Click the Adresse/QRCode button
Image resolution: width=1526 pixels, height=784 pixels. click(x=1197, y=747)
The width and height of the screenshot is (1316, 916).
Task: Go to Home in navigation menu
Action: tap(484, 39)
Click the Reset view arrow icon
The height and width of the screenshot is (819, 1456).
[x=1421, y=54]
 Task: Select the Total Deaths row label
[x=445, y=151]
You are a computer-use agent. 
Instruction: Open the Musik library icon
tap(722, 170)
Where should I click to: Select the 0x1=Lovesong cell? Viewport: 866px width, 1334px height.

════════════════════

— What you have to do —
Reproduce each of the entries above word for word, in the same order.

— Response to the task —
Click the Adresse/QRCode button
Image resolution: width=1526 pixels, height=784 pixels. click(x=1197, y=747)
The width and height of the screenshot is (1316, 916).
Task: Go to Home in navigation menu
Action: tap(484, 39)
Click the Reset view arrow icon
The height and width of the screenshot is (819, 1456).
[x=1421, y=54]
 Task: Select the Total Deaths row label
[x=445, y=151]
You are a computer-use agent. 
Instruction: Open the Musik library icon
tap(722, 170)
Where should I click to: Select the 0x1=Lovesong cell? Viewport: 866px width, 1334px height.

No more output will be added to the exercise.